Ursula von der Leyen weiss, wie man sich in Szene setzt. Sie ist eine Politikerin mit einem Gespür für das richtige Zeichen zur richtigen Zeit. Nach dem brutalen Terrorangriff der Hamas auf Israel ist sie, ohne zu zögern, zusammen mit der Parlamentspräsidentin Roberta Metsola nach Tel Aviv gereist. Das war auch eine menschliche Reaktion. Sie ist mit Schussweste ausgestattet dorthin gefahren, wo die Terroristen der Hamas in der Nähe des Gazastreifens gewütet und unter Zivilisten ein Blutbad angerichtet haben.
Ursula von der Leyen habe womöglich ihre Chance auf eine zweite Amtszeit verspielt. Die Reise sei nicht abgesprochen gewesen.
Der Solidaritätsbesuch der Freundin in der Not hat in Israel Eindruck gemacht, doch in Brüssel und in einigen Hauptstädten will die Kritik nicht aufhören. Die Bilder von der Kommissionschefin kommen schlecht an. Ursula von der Leyen habe womöglich ihre Chance auf eine zweite Amtszeit verspielt. Die Reise sei nicht abgesprochen gewesen, so EU-Diplomaten. Und überhaupt sei Aussenpolitik Sache der Mitgliedstaaten, von EU-Ratspräsident Charles Michel oder dem Aussenbeauftragten Josep Borrell. Und wenn schon, hätte Ursula von der Leyen darauf pochen müssen, dass Israel sich bei seiner Reaktion auf den Terror der Hamas an das internationale Recht hält.
Natürlich wissen auch die Kritiker nicht, wie dies im konkreten Fall genau aussehen soll, im Kampf mit einem brutalen Gegner, der einen asymmetrischen Krieg führt, der sich an gar keine Regeln hält, Geiseln als Schutzschilde nutzt und sich bewusst in Wohnhäusern, Schulen oder Spitälern einquartiert. Und was ist Solidarität wert, wenn sie von Belehrungen begleitet wird? Charles Michel und Josep Borrell haben zwar auch den Terror verurteilt und Israels Recht, sich zu wehren, betont. Gefolgt aber von der Einschränkung, der grossen Ermahnung.

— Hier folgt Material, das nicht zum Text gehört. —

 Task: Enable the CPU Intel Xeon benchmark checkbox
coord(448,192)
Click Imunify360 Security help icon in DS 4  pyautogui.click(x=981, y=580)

Auch in der Ukraine zuerst vor Ort
Ursula von der Leyen sei doch nach dem russischen Angriff auch rasch in die Ukraine gefahren, da habe sich niemand gestört, verteidigt der Chefsprecher der EU-Kommission seine Präsidentin. Ähnliche Bilder wie jetzt aus Israel gab es nach dem Besuch der Kommissionschefin nach dem Massaker der russischen Streitkräfte in Butscha, einem Vorort von Kiew. Auch dort ist Ursula von der Leyen vorgeprescht mit starken symbolischen Auftritten der Solidarität und Unterstützung.
Länder wie Spanien, Frankreich, Belgien, Luxemburg oder Irland stehen kritischer zu Israel als Deutschland, Österreich und ein Grossteil der Osteuropäer.
Es gibt allerdings einen grossen Unterschied. Im Fall des russischen Angriffskriegs haben die Mitgliedstaaten bisher eine erstaunliche Geschlossenheit gezeigt. Ganz anders als beim Nahostkonflikt, wo der gemeinsame Nenner traditionell sehr klein ist und die EU sich schon immer schwertat, eine gemeinsame Sprache zu finden. Länder wie Spanien, Frankreich, Belgien, Luxemburg oder Irland stehen kritischer zu Israel als Deutschland, Österreich und ein Grossteil der Osteuropäer.
Gerade scheint die Fraktion des «Ja, aber» die Oberhand zu haben. Die EU demonstriert mit internen Rivalitäten und mit Kakofonie ihre Ohnmacht im Nahostkonflikt. Der zuständige EU-Kommissar Oliver Varhelyi preschte kürzlich mit der Ankündigung vor, Brüssel werde die Gelder für die Palästinenser suspendieren, und wurde prompt zurückgepfiffen.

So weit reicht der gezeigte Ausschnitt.